透明結界
透明結界。そう聞いた時の私の反応は、ここ数年の兵士人生でもトップスリーに入るほどに機敏なものだった。
その場から離れようとしている足を止めず、体をかがませ姿勢を低くし、自由になった片方の腕とともに胸を中心に体をクロスさせる。完全な防御体制だ。
オーラをまとわせてさらなる防御力アップも狙えるが、私はあえてそれをしなかった。
理由は田中イズナの発言だ。私のオーラナックルに向かっている途中、田中イズナは『透明結界』と小さく呟いた。
田中イズナのスキル『結界師』は張る結界を指定して、その結界の名前を口にすることで、指定した結界を張ることができる超強力なスキルだ。
しかし、これから張る結界の名前を口に出さなければいけないと言う特性上、口から出る言葉をよく聞いておけば、ある程度次の動きを把握することができるのだ。
なので、さっきの『透明結界』と言う言葉。あそこから、何かしらが透明になる結界だと予測できたのだ。
透明になるだけなら、オーラを使わずとも十二分にダメージを抑えることができると考え、かつオーラ量も節約できるため、オーラを使ってガードしなかったのである。
なのでカードする。悔しいが、この一瞬で透明になる結界に対してどうにかするいいアイデアが浮かばなかったからだ。
(田中イズナがこれから張る結界の完璧な回答にはならないが……有効打にはならないはず!)
私の頭からとっさに浮き出た打開策。それは……
「ぐう!!」
ガードした胸に、ちょうど田中イズナの拳が着弾する形で実りを見せた。
(よし!!)
とりあえずでとった防御策。さらに後ろに下げていた足。これが功を奏し、ダメージをしっかりと最小限にすることに成功した。
それだけではない。田中イズナが私に攻撃する間、私は透明結界、その全貌を目にすることができたのだ。
(田中イズナにオーラナックルがぶつかろうとした瞬間……田中イズナ本人の姿が消えた……!! つまり……)
透明結界は周囲のものを透明にするスキルではなく、使用者を透明にすることができる結界で確定した。
しかし、透明にするだけならオーラナックルに着弾してしまう。なのにあたらなかったと言うことは、田中イズナの存在そのものが透明になっている可能性が高い。
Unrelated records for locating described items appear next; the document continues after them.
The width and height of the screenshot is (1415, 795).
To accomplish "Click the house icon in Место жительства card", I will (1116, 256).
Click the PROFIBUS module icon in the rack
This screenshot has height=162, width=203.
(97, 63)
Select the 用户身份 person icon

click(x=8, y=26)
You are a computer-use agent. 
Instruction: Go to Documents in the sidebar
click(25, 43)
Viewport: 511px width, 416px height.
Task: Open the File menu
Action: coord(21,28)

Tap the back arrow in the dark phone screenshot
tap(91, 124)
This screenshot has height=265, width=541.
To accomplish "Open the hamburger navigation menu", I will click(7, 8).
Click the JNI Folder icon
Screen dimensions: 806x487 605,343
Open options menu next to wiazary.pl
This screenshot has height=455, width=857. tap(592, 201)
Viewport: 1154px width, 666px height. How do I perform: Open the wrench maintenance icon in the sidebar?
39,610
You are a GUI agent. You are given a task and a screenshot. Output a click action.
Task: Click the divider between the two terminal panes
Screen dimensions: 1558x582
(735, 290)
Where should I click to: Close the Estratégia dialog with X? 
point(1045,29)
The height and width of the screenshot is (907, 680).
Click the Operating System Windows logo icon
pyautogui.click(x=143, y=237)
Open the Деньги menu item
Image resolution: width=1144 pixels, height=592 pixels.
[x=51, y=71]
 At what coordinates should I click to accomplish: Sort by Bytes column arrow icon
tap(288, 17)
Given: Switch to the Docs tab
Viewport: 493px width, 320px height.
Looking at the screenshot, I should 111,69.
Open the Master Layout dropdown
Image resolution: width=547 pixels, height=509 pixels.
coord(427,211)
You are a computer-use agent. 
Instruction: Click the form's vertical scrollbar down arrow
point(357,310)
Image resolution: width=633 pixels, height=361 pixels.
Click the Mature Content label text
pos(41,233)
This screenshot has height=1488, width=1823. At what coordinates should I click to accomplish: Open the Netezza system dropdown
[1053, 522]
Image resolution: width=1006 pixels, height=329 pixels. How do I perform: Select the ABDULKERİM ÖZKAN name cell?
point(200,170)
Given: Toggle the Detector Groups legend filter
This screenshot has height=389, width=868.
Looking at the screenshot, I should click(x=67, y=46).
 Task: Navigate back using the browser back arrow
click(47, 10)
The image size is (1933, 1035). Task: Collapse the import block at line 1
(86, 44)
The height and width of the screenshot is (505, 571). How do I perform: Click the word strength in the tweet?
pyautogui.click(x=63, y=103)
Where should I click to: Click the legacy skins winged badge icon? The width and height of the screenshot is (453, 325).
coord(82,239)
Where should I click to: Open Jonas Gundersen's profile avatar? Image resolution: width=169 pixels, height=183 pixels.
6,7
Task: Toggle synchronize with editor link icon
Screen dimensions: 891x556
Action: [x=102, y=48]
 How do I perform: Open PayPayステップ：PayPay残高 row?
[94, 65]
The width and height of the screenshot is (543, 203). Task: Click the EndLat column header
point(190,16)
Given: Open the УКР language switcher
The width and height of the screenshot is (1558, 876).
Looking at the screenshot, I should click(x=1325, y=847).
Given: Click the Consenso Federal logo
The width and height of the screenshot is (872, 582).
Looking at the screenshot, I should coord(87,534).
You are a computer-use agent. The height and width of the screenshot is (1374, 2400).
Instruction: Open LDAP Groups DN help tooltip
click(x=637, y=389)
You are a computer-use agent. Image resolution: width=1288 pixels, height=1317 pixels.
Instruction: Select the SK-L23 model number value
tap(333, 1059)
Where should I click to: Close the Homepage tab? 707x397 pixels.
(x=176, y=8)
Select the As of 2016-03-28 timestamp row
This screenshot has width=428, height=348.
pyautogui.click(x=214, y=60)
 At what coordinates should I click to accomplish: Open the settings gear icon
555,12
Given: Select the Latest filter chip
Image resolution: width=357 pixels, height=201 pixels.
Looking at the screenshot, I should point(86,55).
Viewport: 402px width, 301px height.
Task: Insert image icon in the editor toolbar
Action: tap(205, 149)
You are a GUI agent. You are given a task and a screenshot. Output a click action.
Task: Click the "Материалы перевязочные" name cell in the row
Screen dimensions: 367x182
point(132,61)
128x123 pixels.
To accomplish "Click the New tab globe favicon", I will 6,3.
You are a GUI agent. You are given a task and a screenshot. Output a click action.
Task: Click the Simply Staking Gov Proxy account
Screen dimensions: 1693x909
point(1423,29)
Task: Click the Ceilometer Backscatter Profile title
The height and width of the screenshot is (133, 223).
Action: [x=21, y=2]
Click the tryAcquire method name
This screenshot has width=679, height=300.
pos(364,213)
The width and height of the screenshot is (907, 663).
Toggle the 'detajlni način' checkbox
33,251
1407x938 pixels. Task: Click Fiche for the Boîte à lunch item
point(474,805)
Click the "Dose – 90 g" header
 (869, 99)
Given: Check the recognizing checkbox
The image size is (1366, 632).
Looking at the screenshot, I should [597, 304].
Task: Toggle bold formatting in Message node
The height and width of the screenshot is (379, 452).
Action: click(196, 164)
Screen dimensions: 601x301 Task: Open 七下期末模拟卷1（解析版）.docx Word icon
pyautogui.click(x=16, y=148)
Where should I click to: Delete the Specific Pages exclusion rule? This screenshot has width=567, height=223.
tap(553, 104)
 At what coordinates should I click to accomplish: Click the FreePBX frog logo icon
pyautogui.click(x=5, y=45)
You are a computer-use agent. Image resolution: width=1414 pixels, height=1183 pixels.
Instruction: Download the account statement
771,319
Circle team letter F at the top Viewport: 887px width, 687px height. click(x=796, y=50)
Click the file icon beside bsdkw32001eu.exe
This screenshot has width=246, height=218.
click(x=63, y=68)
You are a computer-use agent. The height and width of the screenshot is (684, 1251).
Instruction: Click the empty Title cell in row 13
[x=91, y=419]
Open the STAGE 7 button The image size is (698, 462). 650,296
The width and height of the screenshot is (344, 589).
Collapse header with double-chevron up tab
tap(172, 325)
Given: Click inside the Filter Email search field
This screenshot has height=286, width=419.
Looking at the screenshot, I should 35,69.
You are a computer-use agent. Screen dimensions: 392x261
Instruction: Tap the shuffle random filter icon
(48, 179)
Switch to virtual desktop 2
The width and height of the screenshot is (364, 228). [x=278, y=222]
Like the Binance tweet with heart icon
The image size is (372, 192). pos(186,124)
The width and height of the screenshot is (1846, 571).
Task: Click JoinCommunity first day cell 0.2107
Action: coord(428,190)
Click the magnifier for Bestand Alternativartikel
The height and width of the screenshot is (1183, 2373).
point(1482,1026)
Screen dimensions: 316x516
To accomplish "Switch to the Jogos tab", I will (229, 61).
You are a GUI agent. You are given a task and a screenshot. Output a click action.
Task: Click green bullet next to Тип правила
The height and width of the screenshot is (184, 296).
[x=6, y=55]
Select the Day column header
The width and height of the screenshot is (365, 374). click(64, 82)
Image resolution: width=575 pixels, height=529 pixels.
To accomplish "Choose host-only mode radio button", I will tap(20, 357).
(戦ったことがない難しい能力……戦いづらいことこの上ないが……!)
能力の全貌が分かった以上、勝てないことは無い。
(存在すら消える結界……突破する方法は……)
さぁ、次はこれを攻略する時間だ。
――――
伸太視点
(かなり難しいスキルだな……)
俺は空になったトレーを隣に積み上げ、個室のソファに座り込みながら、正面の小さなテレビに映る戦いを見て、田中イズナのスキルについて、自分ならどう攻略するか考えていた。
あの透明になる能力。袖女のオーラナックルをすり抜けて一撃を入れたところを見るに、大阪派閥で交戦した十二支獣である牛のスキルに近いものだろう。
(本当に牛と全く同じものなら、体を霧状にして散布しているはずだが……)
さすがに牛と全く同じというわけではないだろう。何かしら別のロジックで透明化を成功させているはず……
「……とにかく、戦いの中で検証していくしかない」
敗北に直結するスキルではないのなら、無視して一気にゴリ押ししても良いのだが、透明になって攻撃もすり抜けるとなると話が変わってくる。攻撃をノーリスクで入れるチャンスが増えるのだから、自動的にこちらの敗北を招く可能性が高い。
ここは時間をかけてでも、相手側のスキルを読み取った方が確実に勝利に近づくはずだ。
(まぁ、それは俺の場合……)
袖女なら、あの透明になるスキルのロジックも把握していることだろう。それなら俺のように時間をかける必要性はない。明確なスキルの弱点を突きまくればいいだけだ。
しかしまぁ……
(田中イズナ……ねぇ?)
俺はテレビに映る田中イズナの顔をじっと見つめ、一言言葉を放った。